(K)ein Stadion wird kommen

Sechs von sechs Heimspielen gewonnen, dritter Platz, Hertha-Herz sollte zufrieden sein. Könnte man denken, sollte man meinen, wäre anzunehmen. Aber nein, so einfach ist die blauweiße Welt dann doch nicht gestrickt. Im kühlen Berliner Vorwinter wird derzeit nix heißer diskutiert als die Wolkenkuckucksheimfrage: Olympiastadion oder Umzug nach JWD?
Ich gehe davon aus, dass die hier mitlesenden oberen Zehntausend mit den Details längst vertraut sind. Für die Plebs fasse ich mal kurz zusammen: Hertha will raus ausm Olympi, aber nicht raus aus Berlin, aber weil Berlin keinen Standort spendieren mag, führt daran wohl kein Weg vorbei. Deshalb wird wild mit Brandenburg kokettiert. Und umgekehrt. Die Speckgürtelkommunen schmeißen sich der Alten förmlich an die Brust. „Komm zu uns, du unstetes Luder“, raunen sie Hertha zu. „Bring den Pöbel her, auf dass er sein sauer verdientes Geld bei uns sinnlos verprassen möge!“
Sirenengesänge nennt man das wohl. Gelockt wird mit günstigem Bauland, allem Pipapo und sämtlichem Schnickschnack. Ja, ein neues Stadion solls sein. Ist zwar noch ne Weile hin, aber eigentlich längst beschlossene Sache. Könnte man meinen.
Ich bin mal wieder hin- und hergerissen. Klar, ein reines Fussballstadion wär ne feine Sache. Immer von geträumt. Hauptsächlich dann, wenn mal wieder nix rund lief bei uns, wenn irgendwie alles den Bach runter zu rutschen schien, was durchaus des Öfteren mal vorkam, in den letzten Jahrzehnten.
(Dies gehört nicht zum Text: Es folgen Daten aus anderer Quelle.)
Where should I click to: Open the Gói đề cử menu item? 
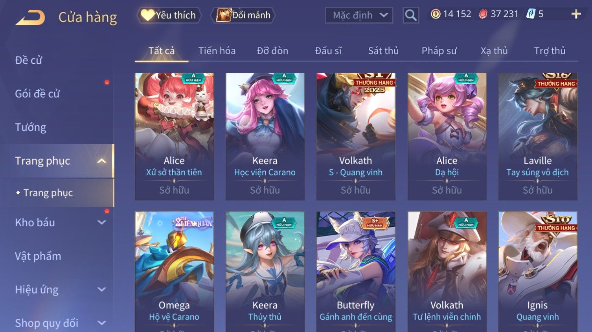coord(37,94)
Allerdings hat das Oly auch immer seinen Charme versprüht, selbst in finstersten Zweitligazeiten. (#80er) Durch den letzen Umbau ist es zwar nicht weniger zugig, aber immerhin so gut wie trocken. Für mich persönlich spricht natürlich auch die extrem günstige Lage. Wenn ich einigermaßen zügig gehe, habe ich zu Fuß inner knappen halben Stunde das Ende der Schlange vorm Mitgliedereingang erreicht. Bin mir nicht sicher, ob ich an einem ungemütlichen Sonntagnachmittag zwischen November und Ende März Bock hätte, an den Stadtrand oder darüber hinaus zu pilgern. Ehrlich wahr.
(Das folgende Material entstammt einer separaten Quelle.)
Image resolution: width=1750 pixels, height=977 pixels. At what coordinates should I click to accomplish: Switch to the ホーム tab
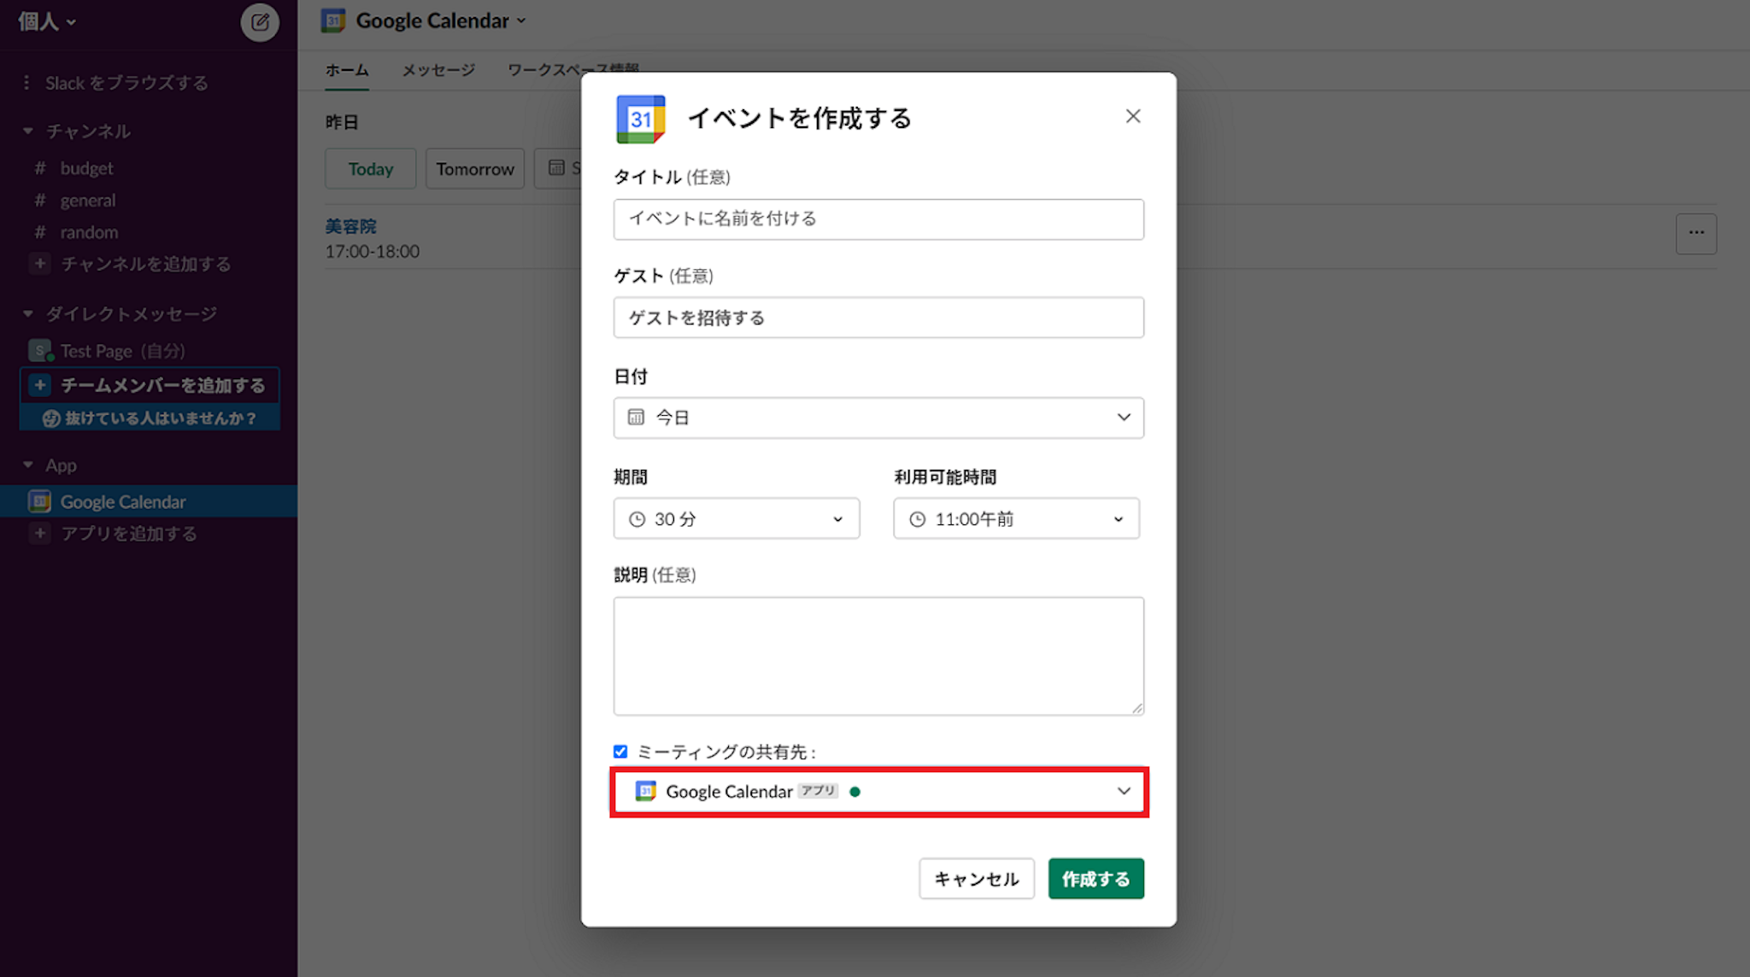click(x=346, y=70)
Wenn ich noch ehrlicher bin, lässt mich die ganze Diskussion einigermaßen kalt. Fickt euch doch alle ins Knie, ey. Sollte tatsächlich eines fernen Tages mal ein neues Stadion irgendwo aus dem märkischen Sandboden gestampft werden, werde ich auf mehr als fünfzig Jahre Herthaner-Dasein zurückblicken. Die Spiele, die ich bis dahin live erlebt und durchlitten haben werde, sollten für ein Erdenleben reichen. Und tschüssikowsky.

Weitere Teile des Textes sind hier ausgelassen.